John 15:15 – “…I have called you friends.”
Teri Adelman: It has been a real blessing to work with the Najjar family as they transition to the United States. Even before I met them, I couldn’t help thinking about what they must be feeling as they left their country behind to find a safe place to live. Upon meeting them (even with the language barrier…) I found a warm and friendly young couple with 3 young children who were very thankful for everything we had done in setting up their apartment, but more so, they were extremely appreciative that people were there to greet them and establish a friendship with them.
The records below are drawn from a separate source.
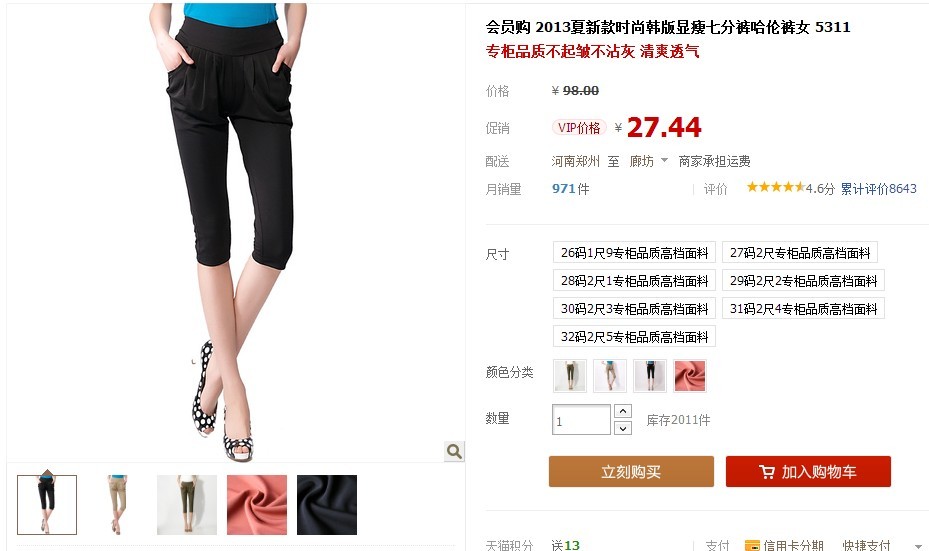Open 累计评价8643 reviews link
The width and height of the screenshot is (929, 551).
tap(878, 188)
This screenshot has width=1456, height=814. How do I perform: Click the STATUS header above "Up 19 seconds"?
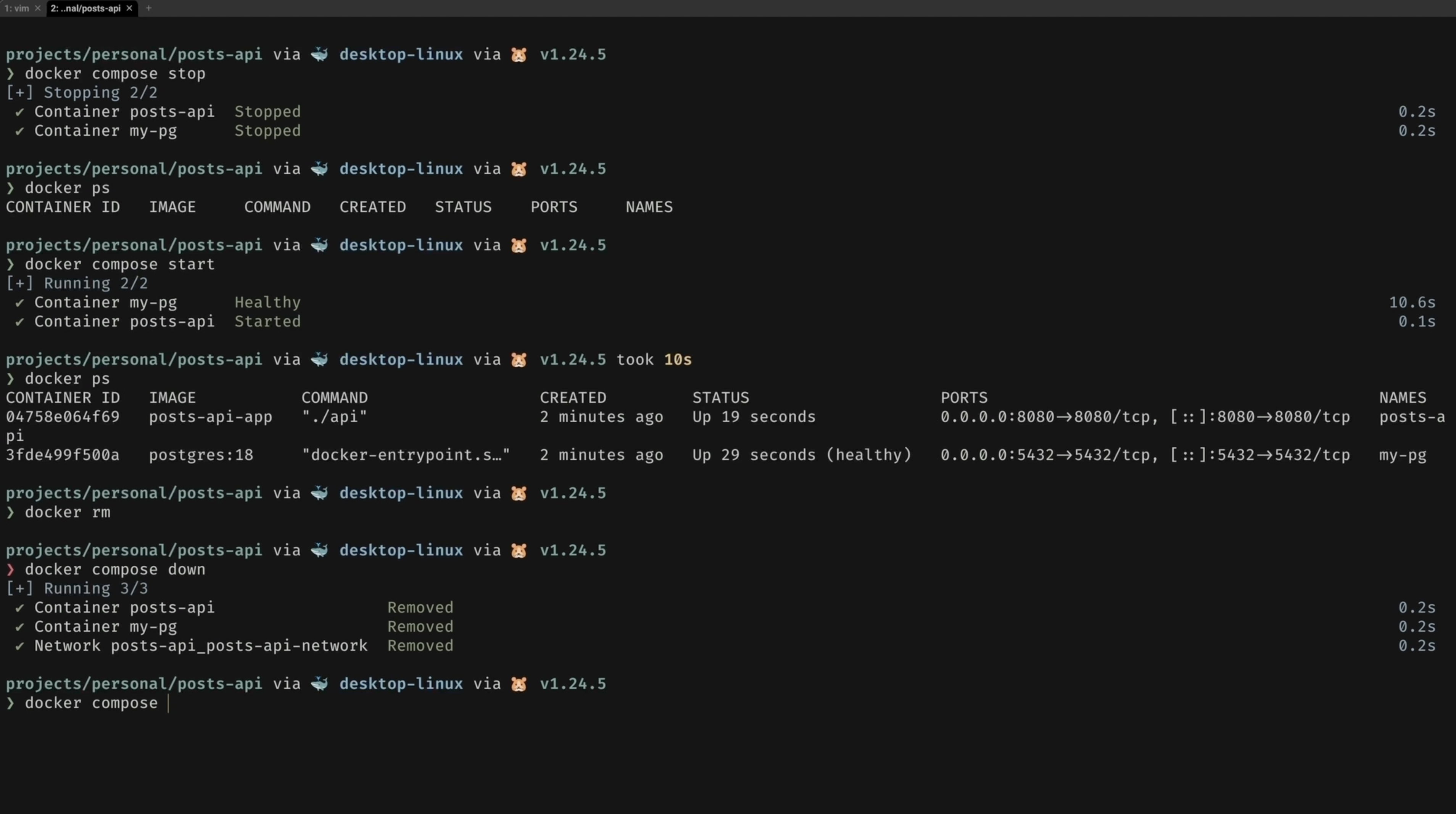721,398
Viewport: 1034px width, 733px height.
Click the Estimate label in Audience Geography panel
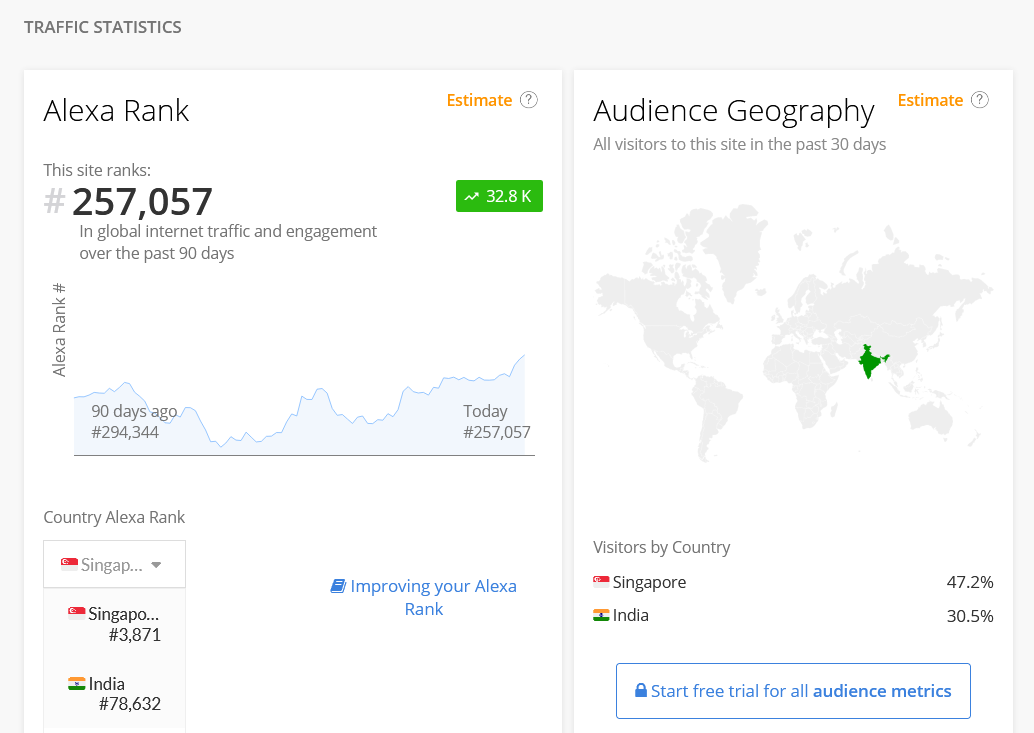click(x=930, y=100)
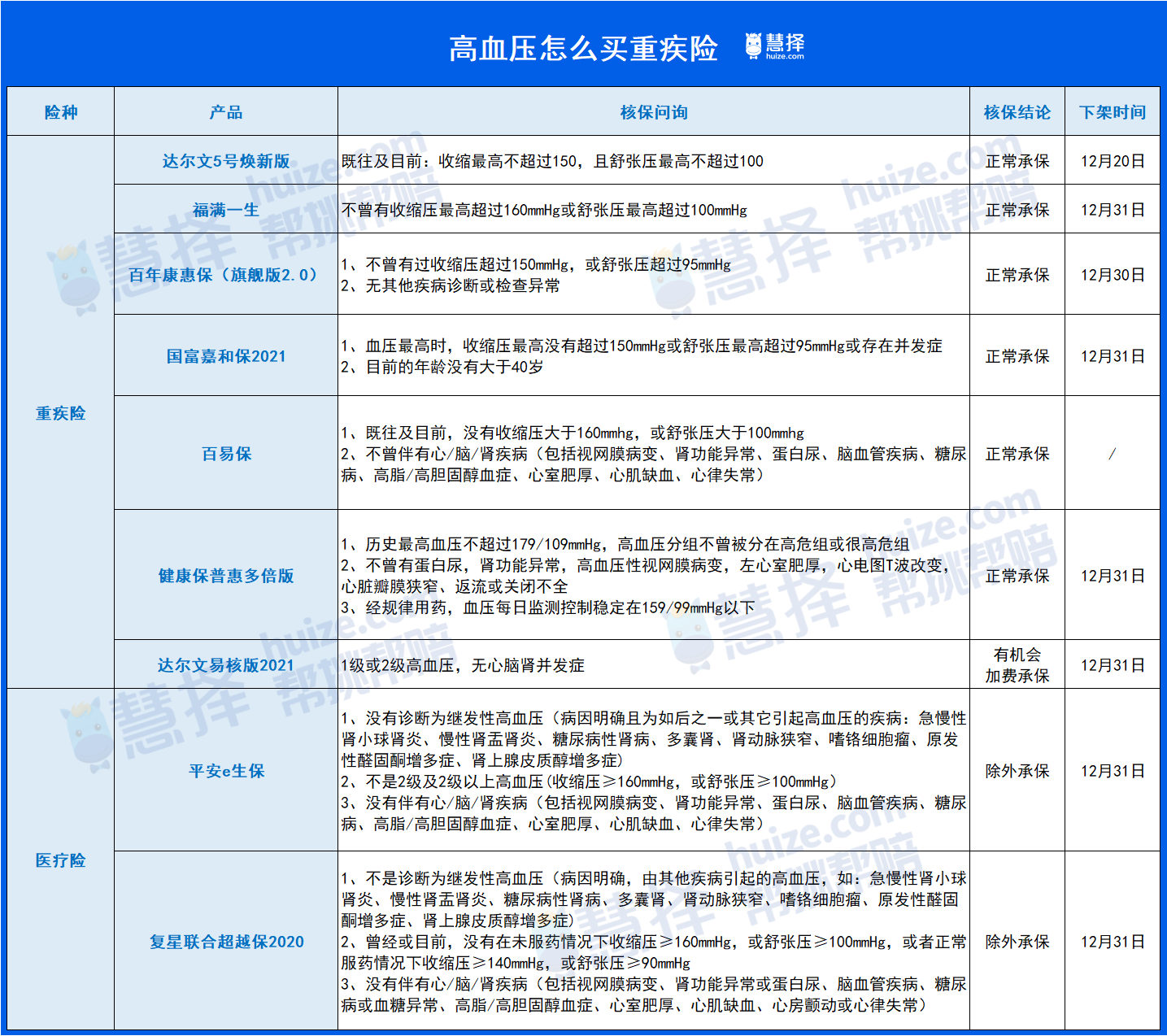Open the 达尔文易核版2021 product link
1167x1036 pixels.
(226, 665)
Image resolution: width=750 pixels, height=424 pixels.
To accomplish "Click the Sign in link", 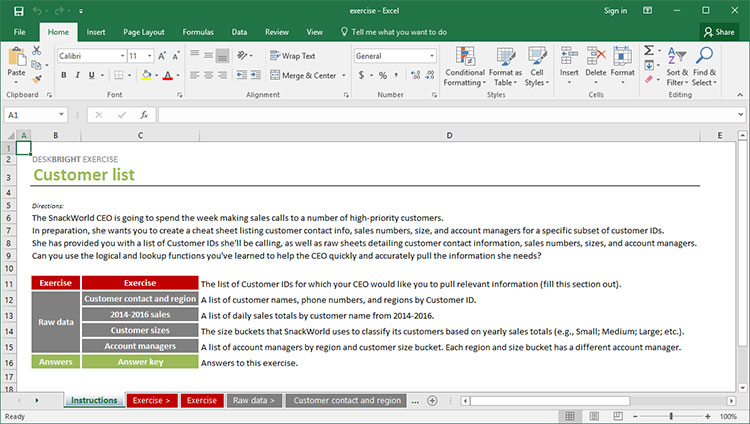I will pyautogui.click(x=616, y=11).
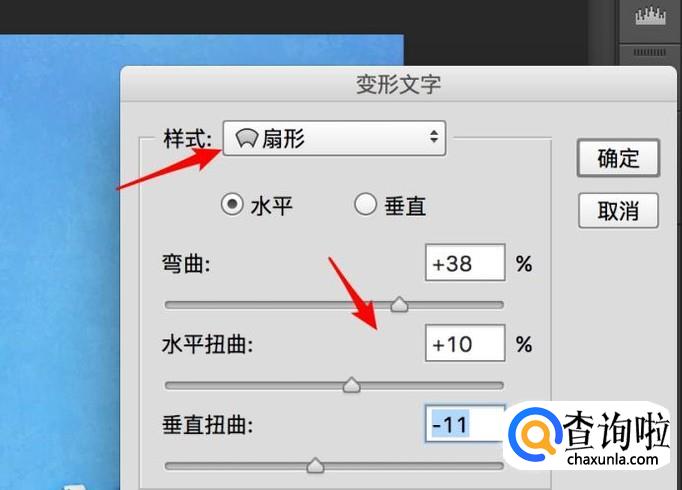This screenshot has width=682, height=490.
Task: Select the 垂直 radio button
Action: click(365, 204)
There have been many good times we have already spent with the Najjar family such as taking them to eat at Aladdin’s Eatery in Briar Creek and having them (and our Good Neighbor Team) to a potluck dinner at our home , but dearest to my heart was the day I spent with Ahmad last week to take him to buy car insurance and get his driver’s license. Getting the insurance was relatively easy….a few phone calls and a short time in the insurance office. I then took him to practice driving in a parking lot to make sure he was familiar with the vocabulary and location of turn signals, hazard lights, etc., in my car. He did great and said he was ready to take his road test. The DMV was another experience altogether (think about the sloths in Zootopia, if you’ve seen it) and you get the picture! We sat for 2 hours waiting to be called in to talk to the DMV officer. Once in front of him, Ahmad gave him his State Department issued papers and very slowly the officer did his entries into the computer. At one point, he got up and went into a back room for about 10 minutes and Ahmad asked me what was wrong and told me his heart was beating very fast. I reassured him it would be okay (although I wasn’t exactly sure!) The officer reappeared and told us we would have to get back in the road test line and that it would be only a few minutes. At this point, Ahmad was quite tense, so we went outside to wait. I again assured him it would be okay and not to worry. After 30 minutes passed, the officer reappeared and said that he was ready to give the road test. As Ahmad drove off, I think I was more nervous that he was!! They returned with the officer smiling and Ahmad giving me the “thumbs up” signal – he had obtained his license! The following evening the Najjar family invited us to their home to share a meal. It was a middle-eastern feast – all homemade by Amal! They expressed their thanks to us verbally and with an exquisite meal. Getting to know this family, seeing the challenges they face daily, and building a relationship of mutual trust and respect have been an amazing blessing to me!